И жила ли она во Флоренции в доме богатого купца как его третья жена или в Риме, окруженная любовью Джулиано Медичи, — разве это существенно? Она была. Леонардо ее не выдумал.

Из телеромана Бруно Нардини я первый раз узнал, что в одной из записных книжек Леонардо существует запись странная, похожая на стихи, начертанная незнакомым почерком; позже она была залита огромным чернильным пятном — может быть, Леонардо хотел ее скрыть.

Нардини высказывает догадку, что это строки, написанные… Моной Лизой:

«О Леонардо, почему вы так много трудитесь?»

Мне тоже хочется думать, что это написала Мона Лиза.

Вслед за строкой, будто бы написанной Моной Лизой, идет размышление самого Леонардо о красоте:

«О время, истребитель вещей, и старость завистливая, ты разрушаешь все вещи и все вещи пожираешь твердыми зубами годов… Елена, когда смотрелась в зеркало, видя досадные морщины своего лица, сделанные старостью, жалуется и думает наедине, зачем два раза была похищена».

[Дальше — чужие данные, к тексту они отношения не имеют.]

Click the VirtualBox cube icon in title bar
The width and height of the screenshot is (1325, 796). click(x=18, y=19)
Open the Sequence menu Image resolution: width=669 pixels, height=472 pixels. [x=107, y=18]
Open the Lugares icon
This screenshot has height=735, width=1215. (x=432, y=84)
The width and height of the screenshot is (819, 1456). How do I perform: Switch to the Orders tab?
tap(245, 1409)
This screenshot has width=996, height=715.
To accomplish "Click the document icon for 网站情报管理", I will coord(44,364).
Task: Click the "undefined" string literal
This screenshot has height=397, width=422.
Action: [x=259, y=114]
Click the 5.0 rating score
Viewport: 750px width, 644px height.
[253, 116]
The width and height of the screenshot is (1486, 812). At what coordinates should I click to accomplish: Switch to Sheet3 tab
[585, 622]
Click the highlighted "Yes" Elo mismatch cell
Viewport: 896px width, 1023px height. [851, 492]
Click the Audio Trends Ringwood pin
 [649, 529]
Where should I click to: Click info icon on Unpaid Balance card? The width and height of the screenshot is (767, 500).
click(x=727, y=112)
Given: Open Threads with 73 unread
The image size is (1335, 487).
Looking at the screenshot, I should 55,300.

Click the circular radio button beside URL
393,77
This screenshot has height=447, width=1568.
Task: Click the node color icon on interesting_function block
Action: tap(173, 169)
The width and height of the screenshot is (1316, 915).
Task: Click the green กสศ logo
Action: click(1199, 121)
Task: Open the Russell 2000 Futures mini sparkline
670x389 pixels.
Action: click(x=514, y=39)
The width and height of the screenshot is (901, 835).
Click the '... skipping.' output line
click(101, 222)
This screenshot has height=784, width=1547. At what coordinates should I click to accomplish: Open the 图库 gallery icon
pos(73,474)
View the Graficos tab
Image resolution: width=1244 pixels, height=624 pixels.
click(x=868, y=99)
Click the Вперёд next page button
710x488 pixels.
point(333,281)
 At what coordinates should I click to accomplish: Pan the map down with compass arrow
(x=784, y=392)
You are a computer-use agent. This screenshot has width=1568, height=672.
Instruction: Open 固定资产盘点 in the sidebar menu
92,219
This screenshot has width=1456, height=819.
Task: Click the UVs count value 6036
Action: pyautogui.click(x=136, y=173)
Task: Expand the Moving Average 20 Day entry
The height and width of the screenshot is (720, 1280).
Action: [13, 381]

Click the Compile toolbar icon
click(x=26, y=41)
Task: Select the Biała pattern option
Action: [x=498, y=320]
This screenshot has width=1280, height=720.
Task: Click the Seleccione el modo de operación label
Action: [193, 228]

Имеет ли отношение эта запись к «Джоконде»? Леонардо с его любовью к секретности, к шифрам мог изменить имя.

Может быть, лицо Джоконды действительно было уже изборождено морщинами: ей было, когда ее писал Леонардо (если это жена купца Джокондо), лет двадцать восемь. А в те времена, мы помним по Шекспиру, юность женщины начиналась с четырнадцати.

Но почему Елена была похищена дважды?

Леонардо все-таки имел в виду, по-видимому, Елену — героиню античных мифов.